La gauche ne peut pas apporter des réponses de droite à des questions de gauche! Illustration: l’accord national interprofessionnel, signé par le Medef, la CFDT, la CFTC et la CGC... transformé en loi?
«La nouvelle conjoncture de l’emploi creuse les disparités au détriment des strates inférieures du salariat ; depuis la “crise”, de nouvelles inégalités se sont creusées.» Le regretté Robert Castel, dès 2009, dans ''la Montée des incertitudes'', l’un de ses ouvrages les plus fameux, nous invitait à l’acuité du regard face aux bouleversements du monde financiarisé, qui, disait-il, «amplifieraient une insécurité sociale aux visages multiples et frapperaient plus durement les catégories déjà placées “au bas de l’échelle sociale”, accroissant leur subordination». Les sociologues ne sont pas des prophètes – parfois des visionnaires. Nous avons beau retourner dans tous les sens le contenu de l’accord national interprofessionnel (ANI), signé par le Medef, la CFDT, la CFTC et la CGC, nous ne lisons en germes que ce que redoutait le plus Robert Castel, «le chemin de l’atomisation sociale, la décollectivisation, la désaffiliation», bref, «la montée d’un individualisme lié à un détachement des appartenances et des valeurs collectives»…
Depuis mardi 2 avril, ce qui se discute à l’Assemblée nationale est au moins de ce niveau-là. Les députés ont en effet engagé l’examen du projet de loi dit de «sécurisation de l’emploi» qui vise à retranscrire dans la loi le texte de l’ANI tel qu’il est. Le souhait du gouvernement? Que les parlementaires, qui disposent pourtant du droit constitutionnel, s’effacent derrière l’accord signé par le patronat et quelques syndicats, en somme, qu’ils se courbent devant le pouvoir économique. Pour y parvenir, une procédure «accélérée» a été privilégiée, une seule lecture dans les deux chambres, le tout bouclé en moins d’un mois… C’est peu, bien peu pour un texte concernant 23 millions de salariés, qui, s’il était adopté en l’état, institutionnaliserait la flexibilité comme atout principal de l’emploi, livrant à la représentation libérale une victoire dramatique, alors que capitalisme financiarisé nous plonge dans un cycle violent d’austérité, de récession et de creusement des inégalités. Ce serait le chantage à l’emploi permanent, la remise en cause de la hiérarchie des normes, la renégociation à tout moment des modalités du contrat de travail, la mobilité imposée, l’accélération des procédures de licenciements collectifs, l’accès à la justice rendu plus compliqué, ce qui, par exemple, aurait empêché la noble lutte des Fralib… on en passe et des meilleurs!
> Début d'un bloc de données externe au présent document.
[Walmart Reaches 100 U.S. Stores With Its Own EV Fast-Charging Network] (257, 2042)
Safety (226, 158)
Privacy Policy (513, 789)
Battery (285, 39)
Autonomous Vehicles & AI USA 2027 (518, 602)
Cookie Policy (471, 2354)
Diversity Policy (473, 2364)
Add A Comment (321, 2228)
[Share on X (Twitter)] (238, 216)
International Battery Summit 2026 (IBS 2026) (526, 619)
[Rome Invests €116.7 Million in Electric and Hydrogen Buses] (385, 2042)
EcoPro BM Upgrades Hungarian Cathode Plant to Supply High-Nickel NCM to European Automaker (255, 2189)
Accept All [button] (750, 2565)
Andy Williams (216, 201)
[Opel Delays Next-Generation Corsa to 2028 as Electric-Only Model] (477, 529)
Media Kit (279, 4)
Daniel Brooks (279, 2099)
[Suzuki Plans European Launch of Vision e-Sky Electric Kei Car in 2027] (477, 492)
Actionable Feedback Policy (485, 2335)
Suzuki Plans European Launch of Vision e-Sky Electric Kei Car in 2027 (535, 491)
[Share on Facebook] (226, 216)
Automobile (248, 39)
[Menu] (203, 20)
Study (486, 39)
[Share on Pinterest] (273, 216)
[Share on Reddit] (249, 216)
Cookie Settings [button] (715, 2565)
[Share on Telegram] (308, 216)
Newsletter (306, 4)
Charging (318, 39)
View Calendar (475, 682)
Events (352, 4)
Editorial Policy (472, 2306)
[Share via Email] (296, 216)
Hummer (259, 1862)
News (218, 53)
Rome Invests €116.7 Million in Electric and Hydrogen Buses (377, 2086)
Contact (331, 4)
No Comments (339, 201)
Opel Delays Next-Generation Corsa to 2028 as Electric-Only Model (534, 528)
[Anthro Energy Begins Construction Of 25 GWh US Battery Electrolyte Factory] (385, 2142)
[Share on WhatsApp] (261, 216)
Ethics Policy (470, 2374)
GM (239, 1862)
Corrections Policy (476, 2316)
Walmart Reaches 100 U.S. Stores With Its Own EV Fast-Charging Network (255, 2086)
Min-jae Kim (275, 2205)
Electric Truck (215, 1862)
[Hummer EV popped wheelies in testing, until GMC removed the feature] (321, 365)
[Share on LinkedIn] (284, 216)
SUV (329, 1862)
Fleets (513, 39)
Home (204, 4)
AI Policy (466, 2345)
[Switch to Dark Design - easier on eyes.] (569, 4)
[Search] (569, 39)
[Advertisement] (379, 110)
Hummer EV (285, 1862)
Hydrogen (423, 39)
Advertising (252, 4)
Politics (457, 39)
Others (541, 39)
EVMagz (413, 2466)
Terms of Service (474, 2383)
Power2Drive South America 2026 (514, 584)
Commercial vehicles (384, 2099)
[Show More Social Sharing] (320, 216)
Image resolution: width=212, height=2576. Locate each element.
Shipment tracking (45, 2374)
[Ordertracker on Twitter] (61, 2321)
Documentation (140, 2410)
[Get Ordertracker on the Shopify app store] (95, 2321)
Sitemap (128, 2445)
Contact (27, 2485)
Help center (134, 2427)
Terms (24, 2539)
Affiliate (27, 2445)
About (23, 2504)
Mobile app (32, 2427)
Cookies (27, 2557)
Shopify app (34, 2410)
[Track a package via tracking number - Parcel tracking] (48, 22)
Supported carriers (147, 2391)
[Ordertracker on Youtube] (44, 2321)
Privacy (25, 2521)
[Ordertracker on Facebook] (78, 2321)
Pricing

Face à ce désastre annoncé, des parlementaires communistes et du Front de gauche entendent bien montrer que la gauche ne peut pas apporter des réponses de droite à des questions de gauche. Mais, n’en déplaise à Hollande et Ayrault, ils ne seront pas seuls! Nombreux sont les élus socialistes ou écologistes qui souhaiteraient améliorer le texte, en tenant compte de l’opinion de la CGT et de FO. Mais les laissera-t-on « libres » de créer des convergences avec les élus du Front de gauche ? Une chose est sûre : socialistes et écologistes ne se tiennent pas comme un seul homme derrière ce texte législatif, pierre de voûte du dispositif social-libéral imaginé par le chef de l’État et les tenants du « There Is No Alternative ». À ce propos : le porte-parole du groupe socialiste, Thierry Mandon, aurait pu s’abstenir, dès l'ouverture des débats, mardi à l'Assemblée, d’adresser un hommage appuyé à la présidente du Medef… Car, contrairement à Madame Parisot ou Messieurs Copé, Fillon et Raffarin – ça laisse songeur! –, de plus en plus de militants et d’organisations se mobilisent pour que l’accord ne soit pas voté en l’état. Il n’est donc pas trop tard pour imposer, par une pédagogie collective et massive, un débat critique et renversant qui dépasse l’arrière-plan du «grondement de la bataille», comme disait Michel Foucault.